## Requirement
Transcribe the data below exactly, but only from the line containing "You are a computer-use" through its final line, both included.

Pixel coordinate grounding data:
»»

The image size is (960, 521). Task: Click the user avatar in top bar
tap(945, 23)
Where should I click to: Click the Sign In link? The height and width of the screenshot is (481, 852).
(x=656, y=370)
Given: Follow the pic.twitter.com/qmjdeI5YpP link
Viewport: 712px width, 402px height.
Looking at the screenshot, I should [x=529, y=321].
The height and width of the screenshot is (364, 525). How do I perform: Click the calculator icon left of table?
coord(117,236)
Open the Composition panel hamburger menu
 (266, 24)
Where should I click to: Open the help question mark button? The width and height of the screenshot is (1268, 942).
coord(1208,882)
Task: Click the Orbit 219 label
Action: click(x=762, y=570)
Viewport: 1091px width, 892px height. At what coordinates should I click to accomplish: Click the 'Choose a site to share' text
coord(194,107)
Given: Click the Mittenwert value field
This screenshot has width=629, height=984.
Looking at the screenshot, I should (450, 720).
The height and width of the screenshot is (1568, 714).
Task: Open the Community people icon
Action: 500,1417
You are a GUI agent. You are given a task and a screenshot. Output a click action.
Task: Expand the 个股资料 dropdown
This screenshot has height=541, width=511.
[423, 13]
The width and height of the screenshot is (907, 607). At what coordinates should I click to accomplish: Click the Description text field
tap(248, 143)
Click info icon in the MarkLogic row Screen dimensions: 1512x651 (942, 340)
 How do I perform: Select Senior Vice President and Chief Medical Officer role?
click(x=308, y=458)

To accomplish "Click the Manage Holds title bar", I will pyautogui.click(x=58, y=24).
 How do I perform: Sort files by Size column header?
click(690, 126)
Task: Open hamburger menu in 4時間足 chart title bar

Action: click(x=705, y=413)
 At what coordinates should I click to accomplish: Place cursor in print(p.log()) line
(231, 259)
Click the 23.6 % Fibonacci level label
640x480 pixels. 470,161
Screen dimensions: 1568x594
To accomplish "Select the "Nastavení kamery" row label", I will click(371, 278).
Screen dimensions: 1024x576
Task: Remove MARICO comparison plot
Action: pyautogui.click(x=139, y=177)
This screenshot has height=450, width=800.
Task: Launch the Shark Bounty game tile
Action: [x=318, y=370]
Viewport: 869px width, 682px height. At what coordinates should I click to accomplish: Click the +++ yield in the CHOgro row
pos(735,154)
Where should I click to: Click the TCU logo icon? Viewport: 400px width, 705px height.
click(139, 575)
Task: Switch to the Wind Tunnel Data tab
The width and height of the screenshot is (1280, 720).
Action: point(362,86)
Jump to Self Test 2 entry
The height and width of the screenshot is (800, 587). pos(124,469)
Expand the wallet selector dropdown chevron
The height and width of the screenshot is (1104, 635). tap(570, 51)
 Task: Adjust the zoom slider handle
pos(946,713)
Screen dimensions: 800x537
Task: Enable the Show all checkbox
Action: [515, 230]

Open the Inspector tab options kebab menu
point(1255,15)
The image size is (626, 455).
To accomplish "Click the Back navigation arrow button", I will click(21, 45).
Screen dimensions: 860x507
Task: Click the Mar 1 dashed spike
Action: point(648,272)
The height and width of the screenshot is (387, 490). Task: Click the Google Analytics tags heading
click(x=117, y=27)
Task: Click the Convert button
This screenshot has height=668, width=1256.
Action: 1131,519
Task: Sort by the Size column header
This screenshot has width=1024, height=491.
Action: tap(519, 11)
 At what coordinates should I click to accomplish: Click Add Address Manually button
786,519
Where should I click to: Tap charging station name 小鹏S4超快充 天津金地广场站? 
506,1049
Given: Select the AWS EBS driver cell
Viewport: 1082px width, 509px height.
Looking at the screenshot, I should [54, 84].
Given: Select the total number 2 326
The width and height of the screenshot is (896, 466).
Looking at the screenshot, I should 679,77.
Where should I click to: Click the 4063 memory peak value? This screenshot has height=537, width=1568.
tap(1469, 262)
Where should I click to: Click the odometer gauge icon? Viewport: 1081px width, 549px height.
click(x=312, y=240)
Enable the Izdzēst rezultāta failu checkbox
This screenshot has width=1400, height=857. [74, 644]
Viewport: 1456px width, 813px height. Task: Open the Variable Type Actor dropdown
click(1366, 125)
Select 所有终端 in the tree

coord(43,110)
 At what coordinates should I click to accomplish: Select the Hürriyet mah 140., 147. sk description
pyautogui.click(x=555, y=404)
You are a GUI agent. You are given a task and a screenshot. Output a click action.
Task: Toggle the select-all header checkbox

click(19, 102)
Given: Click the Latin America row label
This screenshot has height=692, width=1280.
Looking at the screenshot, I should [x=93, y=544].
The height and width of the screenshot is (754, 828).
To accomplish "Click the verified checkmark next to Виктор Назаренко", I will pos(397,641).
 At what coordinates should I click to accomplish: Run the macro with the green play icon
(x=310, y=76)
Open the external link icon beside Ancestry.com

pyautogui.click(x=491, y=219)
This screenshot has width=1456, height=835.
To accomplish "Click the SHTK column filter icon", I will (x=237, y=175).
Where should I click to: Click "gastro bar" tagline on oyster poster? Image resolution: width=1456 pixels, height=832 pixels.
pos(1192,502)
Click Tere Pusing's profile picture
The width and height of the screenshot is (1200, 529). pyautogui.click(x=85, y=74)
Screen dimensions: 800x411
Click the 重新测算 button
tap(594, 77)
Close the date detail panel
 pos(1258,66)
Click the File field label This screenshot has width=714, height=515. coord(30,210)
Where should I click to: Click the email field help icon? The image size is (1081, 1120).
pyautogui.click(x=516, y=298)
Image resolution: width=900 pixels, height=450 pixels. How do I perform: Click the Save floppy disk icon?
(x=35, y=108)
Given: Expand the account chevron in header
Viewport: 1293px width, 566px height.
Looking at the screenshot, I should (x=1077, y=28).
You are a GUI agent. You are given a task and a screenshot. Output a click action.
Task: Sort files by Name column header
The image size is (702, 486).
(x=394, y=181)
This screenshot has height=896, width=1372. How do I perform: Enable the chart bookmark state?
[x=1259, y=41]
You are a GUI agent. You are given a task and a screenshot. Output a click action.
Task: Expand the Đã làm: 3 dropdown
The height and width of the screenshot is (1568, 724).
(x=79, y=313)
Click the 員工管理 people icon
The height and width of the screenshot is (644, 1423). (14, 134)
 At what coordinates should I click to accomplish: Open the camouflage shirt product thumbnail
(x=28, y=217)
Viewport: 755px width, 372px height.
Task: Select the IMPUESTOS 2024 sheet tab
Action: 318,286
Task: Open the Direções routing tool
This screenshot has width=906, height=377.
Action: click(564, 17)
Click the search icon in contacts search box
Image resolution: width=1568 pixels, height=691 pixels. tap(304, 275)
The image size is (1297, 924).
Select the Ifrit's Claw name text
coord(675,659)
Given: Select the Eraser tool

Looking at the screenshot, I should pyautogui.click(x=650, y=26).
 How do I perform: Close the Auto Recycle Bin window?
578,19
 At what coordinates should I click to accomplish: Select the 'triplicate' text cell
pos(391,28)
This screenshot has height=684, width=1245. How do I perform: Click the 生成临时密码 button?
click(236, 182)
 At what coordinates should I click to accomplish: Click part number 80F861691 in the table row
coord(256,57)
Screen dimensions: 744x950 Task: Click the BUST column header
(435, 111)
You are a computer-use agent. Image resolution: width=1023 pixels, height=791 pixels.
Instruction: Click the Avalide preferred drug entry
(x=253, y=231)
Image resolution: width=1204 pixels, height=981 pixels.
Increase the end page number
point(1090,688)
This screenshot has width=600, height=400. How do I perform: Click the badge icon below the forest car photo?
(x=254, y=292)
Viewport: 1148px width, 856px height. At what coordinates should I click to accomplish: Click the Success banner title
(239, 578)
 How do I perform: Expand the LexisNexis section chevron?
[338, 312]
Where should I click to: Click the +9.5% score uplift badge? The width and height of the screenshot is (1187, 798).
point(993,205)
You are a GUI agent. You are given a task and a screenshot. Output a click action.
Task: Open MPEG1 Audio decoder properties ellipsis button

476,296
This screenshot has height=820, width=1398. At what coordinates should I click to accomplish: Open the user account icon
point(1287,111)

««

## Reply to the exercise
You are a computer-use agent. Image resolution: width=1023 pixels, height=791 pixels.
Instruction: Click the Avalide preferred drug entry
(x=253, y=231)
Image resolution: width=1204 pixels, height=981 pixels.
Increase the end page number
point(1090,688)
This screenshot has width=600, height=400. How do I perform: Click the badge icon below the forest car photo?
(x=254, y=292)
Viewport: 1148px width, 856px height. At what coordinates should I click to accomplish: Click the Success banner title
(239, 578)
 How do I perform: Expand the LexisNexis section chevron?
[338, 312]
Where should I click to: Click the +9.5% score uplift badge? The width and height of the screenshot is (1187, 798).
point(993,205)
You are a GUI agent. You are given a task and a screenshot. Output a click action.
Task: Open MPEG1 Audio decoder properties ellipsis button

476,296
This screenshot has height=820, width=1398. At what coordinates should I click to accomplish: Open the user account icon
point(1287,111)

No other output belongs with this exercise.